(Yicai) 8 octobre – Les batteries au lithium tout solides, saluées comme le « saint graal » de la technologie de stockage d'énergie de nouvelle génération, ont longtemps été confrontées à un problème difficile : maintenir un contact étroit entre l'électrolyte solide et l'électrode en métal lithium.
Des scientifiques chinois ont développé une interphase auto-adaptative dans les batteries au lithium tout solides qui maintient un contact intime entre l'anode en métal lithium et l'électrolyte solide sans pression externe, une percée qui surmonte de manière décisive un obstacle majeur à leur commercialisation.
Les résultats ont été publiés dans la revue Nature Sustainability.
Les méthodes traditionnelles nécessitent une pression constante d'équipements externes encombrants, rendant les batteries trop volumineuses et lourdes pour une utilisation pratique.
Les chercheurs de l'Institut de physique de l'Académie chinoise des sciences (CAS), de l'Institut de technologie et d'ingénierie des matériaux de Ningbo de la CAS et de l'Université des sciences et technologies de Huazhong ont découvert que le contact entre l'électrode en lithium et l'électrolyte solide sulfuré dans les batteries au lithium tout solides n'est pas idéal, avec de nombreux petits pores et fissures présents. Ces problèmes non seulement réduisent la durée de vie des batteries, mais peuvent également poser des risques pour la sécurité.
Pour relever ce défi, l'équipe de chercheurs a introduit des ions iodures dans l'électrolyte solide sulfuré. Pendant le fonctionnement de la batterie, ces ions iodures se déplacent vers l'interface de l'électrode sous l'effet du champ électrique, formant une interface riche en iode.
L'interface peut attirer activement les ions lithium, comblant automatiquement tous les espaces et pores comme une auto-réparation, maintenant ainsi un contact étroit entre l'électrode et l'électrolyte.
Les batteries prototypes préparées sur la base de cette technologie ont démontré des performances stables et excellentes même après des centaines de cycles de charge-décharge dans des conditions de test standard, dépassant de loin le niveau des batteries existantes similaires.
Cette technologie pourrait permettre de développer à l'avenir des batteries dont la densité énergétique dépassera 500 Wh/kg, prolongeant potentiellement la durée de vie des appareils électroniques d'au moins deux fois, a déclaré Huang Xuejie de l'Institut de physique, l'un des auteurs correspondants de l'article.

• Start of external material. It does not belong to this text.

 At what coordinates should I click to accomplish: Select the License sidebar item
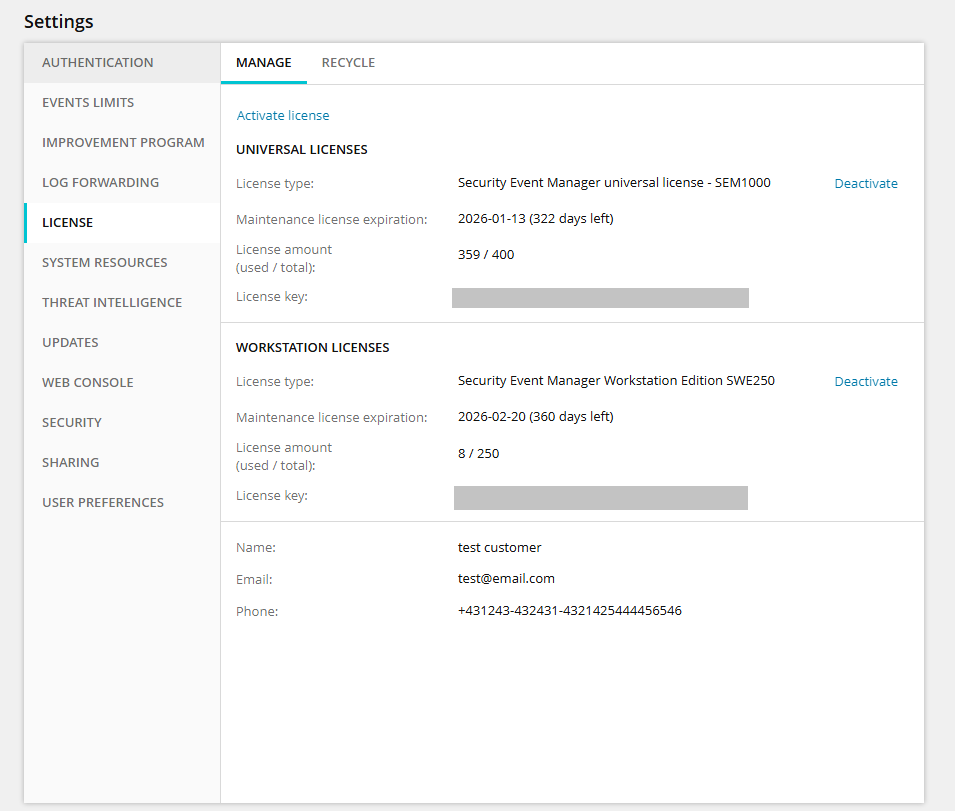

Cette percée accélérera le développement des batteries au lithium tout solides à haute densité énergétique, qui devraient jouer un rôle significatif dans les robots humanoïdes, l'aviation électrique, les véhicules électriques et autres domaines, en fournissant des solutions énergétiques plus sûres et plus efficaces, a déclaré Huang.
Cette étude résout fondamentalement le problème clé de goulot d'étranglement qui entravaient la commercialisation des batteries tout solide, représentant une étape décisive vers leur application pratique, a noté Wang Chunsheng, expert en batteries à l'état solide à l'Université du Maryland.